[Records from a dataset]
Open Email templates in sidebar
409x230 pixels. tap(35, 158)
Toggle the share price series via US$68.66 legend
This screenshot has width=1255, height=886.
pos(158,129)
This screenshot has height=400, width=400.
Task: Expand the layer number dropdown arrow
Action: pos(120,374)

▸ **Work required**
Your job here is to copy the entries above exactly.

▸ **Finished task**
Open Email templates in sidebar
409x230 pixels. tap(35, 158)
Toggle the share price series via US$68.66 legend
This screenshot has width=1255, height=886.
pos(158,129)
This screenshot has height=400, width=400.
Task: Expand the layer number dropdown arrow
Action: pos(120,374)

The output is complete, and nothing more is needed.